The absolute worst part about the move and about the military is total lack of control. You don't really know it, but once you get married you're escorted into a limo with a runaway cab driver who won't listen and has his own agenda.
Ok, so I knew before signing up I was going to Fort Rucker- but I was pretty much still in LA LA land. I had gotten into a van with a dude who promised to take me to Candy Mountain and I slowly learned that was not so.
Alright so I'm starting to feel like something is up. What actually happened was I wanted to have a quick "I Do" sign some papers, etc so we could get started on our life together and then plan a big howdy do a year later. Nope. Here's why:
1) Need to get wedding insurance in case of deployment.
2) Can't get wedding insurance without leave papers
3) Can't get leave papers until getting a unit in March
4) Will find out when we get the unit in March if he will deployed.
5) Can't get leave papers if getting deployed.
6) Can't getting wedding insurance
7) No wedding. Good luck you all!
At this point I realize something is definitely weird. After a year of jumping through various hoops we put in our top 3 destinations, which as I learned don't matter. You just sit, waiting, having no real idea where or when.
Alright so the bend over jokes are crude, but it shows that you are talking to someone without logic who just doesn't care what you have to say. It's like being driven around and handcuffed by a psychotic teen.
At some point I realized that the military isn't actually listening to me. It can be sort of nice and provide you with organizations to help you out- like the Family Readiness Program, schools, etc- as compensation for the lack of control and you and your spouse get (and in some cases those who actually put their life on the line for the country, which is actually less people then you'd expect.

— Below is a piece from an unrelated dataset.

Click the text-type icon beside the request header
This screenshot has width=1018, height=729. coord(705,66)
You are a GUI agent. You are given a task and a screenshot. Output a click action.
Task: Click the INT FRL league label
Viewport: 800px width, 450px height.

People forget that you can be in the army and work at a desk or in a warehouse- which I'm not saying isn't important it's just different.)
Some people are cool with the lack of control and going with the eb and flow easily.
While I love new places, exploring, and making new friends, the inability to go and do things where and when I want will always be hard.
I'll make the best of El Paso and who knows maybe I'll even love it- but for now I wish my voice would count.